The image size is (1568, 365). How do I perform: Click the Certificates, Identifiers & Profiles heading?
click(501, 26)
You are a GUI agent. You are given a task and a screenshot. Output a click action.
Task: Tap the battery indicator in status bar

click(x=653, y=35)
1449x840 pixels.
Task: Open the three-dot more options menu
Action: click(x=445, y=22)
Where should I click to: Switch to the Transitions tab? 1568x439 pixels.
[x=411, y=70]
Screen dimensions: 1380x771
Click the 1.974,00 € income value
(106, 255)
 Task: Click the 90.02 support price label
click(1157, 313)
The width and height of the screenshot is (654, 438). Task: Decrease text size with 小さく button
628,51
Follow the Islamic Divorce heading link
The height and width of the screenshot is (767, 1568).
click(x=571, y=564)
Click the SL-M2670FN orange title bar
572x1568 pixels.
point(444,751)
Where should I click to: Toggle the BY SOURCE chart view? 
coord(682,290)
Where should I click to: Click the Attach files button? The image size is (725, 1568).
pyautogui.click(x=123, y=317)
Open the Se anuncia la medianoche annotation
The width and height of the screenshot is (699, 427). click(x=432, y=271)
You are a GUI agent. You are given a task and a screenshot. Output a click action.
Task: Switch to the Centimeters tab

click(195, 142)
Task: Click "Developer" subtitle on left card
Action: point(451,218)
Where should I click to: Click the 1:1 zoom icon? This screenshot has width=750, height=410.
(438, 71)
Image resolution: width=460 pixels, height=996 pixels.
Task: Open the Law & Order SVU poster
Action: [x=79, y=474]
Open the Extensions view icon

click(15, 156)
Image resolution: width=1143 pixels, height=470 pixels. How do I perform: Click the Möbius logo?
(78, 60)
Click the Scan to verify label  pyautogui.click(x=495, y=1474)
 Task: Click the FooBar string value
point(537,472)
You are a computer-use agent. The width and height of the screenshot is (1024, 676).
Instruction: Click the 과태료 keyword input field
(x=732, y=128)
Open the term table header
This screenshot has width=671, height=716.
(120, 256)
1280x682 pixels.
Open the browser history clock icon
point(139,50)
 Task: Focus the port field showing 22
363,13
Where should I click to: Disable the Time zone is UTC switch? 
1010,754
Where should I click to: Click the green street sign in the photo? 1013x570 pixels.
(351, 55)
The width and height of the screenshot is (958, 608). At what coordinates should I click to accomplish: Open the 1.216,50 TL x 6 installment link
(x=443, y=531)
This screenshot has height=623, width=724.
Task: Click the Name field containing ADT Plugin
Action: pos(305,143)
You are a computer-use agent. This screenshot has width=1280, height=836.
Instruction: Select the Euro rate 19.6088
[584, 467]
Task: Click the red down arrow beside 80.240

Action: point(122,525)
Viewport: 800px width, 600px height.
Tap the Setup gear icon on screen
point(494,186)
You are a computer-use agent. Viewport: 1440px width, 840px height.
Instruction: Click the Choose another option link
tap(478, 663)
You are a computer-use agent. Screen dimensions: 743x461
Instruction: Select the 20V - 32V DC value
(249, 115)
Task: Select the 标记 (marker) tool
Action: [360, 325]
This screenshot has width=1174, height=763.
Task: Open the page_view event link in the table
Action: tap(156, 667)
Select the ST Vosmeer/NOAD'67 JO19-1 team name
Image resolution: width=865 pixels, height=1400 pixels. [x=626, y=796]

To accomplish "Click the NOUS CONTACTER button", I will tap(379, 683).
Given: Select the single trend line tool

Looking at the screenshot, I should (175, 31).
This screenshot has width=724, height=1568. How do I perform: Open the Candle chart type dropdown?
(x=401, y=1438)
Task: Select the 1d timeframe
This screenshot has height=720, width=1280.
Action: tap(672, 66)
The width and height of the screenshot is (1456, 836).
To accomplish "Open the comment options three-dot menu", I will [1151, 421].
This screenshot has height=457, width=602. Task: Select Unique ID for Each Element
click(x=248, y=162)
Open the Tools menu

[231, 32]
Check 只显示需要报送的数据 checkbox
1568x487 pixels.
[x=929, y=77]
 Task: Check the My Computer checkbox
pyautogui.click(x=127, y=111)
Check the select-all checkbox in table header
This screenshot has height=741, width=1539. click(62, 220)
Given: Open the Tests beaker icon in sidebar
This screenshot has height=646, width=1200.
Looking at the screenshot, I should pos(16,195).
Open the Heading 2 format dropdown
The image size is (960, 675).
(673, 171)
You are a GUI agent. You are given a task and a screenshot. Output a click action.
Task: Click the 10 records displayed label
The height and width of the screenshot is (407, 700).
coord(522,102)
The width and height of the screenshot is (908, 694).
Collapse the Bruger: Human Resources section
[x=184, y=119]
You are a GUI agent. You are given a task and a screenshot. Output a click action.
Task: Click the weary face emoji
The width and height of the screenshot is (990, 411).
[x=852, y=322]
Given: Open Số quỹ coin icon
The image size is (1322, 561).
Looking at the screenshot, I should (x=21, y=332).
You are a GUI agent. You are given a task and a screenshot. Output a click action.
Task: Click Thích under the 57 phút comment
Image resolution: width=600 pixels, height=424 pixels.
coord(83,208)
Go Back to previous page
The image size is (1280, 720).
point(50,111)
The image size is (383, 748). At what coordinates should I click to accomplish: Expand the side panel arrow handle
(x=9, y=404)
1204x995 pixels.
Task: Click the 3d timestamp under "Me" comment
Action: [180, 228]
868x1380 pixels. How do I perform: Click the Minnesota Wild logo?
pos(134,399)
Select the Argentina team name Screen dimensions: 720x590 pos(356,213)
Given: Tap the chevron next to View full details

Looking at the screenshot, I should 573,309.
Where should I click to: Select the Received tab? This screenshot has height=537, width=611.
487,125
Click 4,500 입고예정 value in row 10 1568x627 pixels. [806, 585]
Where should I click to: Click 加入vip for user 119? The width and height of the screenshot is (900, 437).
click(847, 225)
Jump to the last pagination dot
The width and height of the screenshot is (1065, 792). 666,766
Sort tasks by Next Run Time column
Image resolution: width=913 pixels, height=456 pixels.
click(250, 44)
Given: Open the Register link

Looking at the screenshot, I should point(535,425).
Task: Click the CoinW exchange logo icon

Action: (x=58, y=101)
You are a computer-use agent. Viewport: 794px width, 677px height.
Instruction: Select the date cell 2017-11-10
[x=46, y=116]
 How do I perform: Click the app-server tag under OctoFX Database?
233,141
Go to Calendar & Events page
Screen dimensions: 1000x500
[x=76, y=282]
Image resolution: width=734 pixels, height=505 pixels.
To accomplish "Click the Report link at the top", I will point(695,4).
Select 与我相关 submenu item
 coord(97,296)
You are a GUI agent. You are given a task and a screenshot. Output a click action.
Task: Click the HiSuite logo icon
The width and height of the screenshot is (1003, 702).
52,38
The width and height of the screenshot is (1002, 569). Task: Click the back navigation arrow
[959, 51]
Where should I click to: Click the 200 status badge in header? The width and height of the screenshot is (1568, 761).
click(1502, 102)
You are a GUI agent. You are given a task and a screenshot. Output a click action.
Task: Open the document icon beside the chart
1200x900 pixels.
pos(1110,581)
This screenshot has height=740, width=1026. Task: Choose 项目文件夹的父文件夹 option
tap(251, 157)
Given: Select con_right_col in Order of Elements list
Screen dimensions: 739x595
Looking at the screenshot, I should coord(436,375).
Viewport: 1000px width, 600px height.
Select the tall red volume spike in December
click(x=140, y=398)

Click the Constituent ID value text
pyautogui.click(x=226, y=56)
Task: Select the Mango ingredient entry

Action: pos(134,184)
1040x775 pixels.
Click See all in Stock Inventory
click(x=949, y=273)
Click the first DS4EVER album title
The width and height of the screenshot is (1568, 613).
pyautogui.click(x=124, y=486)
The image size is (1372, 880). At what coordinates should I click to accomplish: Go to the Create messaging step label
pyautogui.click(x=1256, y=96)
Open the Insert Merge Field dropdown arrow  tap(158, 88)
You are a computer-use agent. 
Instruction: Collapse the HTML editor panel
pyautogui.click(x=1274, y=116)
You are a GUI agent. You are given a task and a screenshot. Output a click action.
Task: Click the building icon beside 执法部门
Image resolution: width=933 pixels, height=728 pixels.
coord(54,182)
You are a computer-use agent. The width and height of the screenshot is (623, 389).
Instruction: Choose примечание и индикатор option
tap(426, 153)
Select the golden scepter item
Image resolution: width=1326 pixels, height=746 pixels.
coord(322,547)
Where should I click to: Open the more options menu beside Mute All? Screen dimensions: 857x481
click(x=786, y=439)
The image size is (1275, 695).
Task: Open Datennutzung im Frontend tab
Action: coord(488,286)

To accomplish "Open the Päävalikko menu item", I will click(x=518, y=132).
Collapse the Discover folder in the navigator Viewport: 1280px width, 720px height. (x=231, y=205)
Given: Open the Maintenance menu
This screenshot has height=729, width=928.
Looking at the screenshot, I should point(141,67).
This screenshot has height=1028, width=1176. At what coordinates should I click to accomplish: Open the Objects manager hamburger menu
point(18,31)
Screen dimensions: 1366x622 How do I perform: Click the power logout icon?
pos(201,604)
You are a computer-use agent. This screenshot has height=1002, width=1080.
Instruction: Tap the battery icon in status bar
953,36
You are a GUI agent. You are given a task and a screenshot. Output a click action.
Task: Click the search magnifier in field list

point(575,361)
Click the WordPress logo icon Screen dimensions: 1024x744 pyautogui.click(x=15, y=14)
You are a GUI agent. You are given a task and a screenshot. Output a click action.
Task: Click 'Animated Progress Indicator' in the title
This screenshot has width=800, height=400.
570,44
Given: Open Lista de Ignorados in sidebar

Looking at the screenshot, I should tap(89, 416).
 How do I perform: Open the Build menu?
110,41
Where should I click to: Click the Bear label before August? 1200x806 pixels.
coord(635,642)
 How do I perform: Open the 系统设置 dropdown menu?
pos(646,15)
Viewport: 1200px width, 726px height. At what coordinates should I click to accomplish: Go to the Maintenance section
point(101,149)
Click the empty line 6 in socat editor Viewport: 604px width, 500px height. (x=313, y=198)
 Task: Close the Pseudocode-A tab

----------------------------------------

- **REQUIREMENT**
Please copy each line of the material that contains the word "will".

- **EXERCISE OUTPUT**
To accomplish "Click the NOUS CONTACTER button", I will tap(379, 683).
To accomplish "Open the comment options three-dot menu", I will [1151, 421].
To accomplish "Click the Report link at the top", I will point(695,4).
To accomplish "Open the Päävalikko menu item", I will click(x=518, y=132).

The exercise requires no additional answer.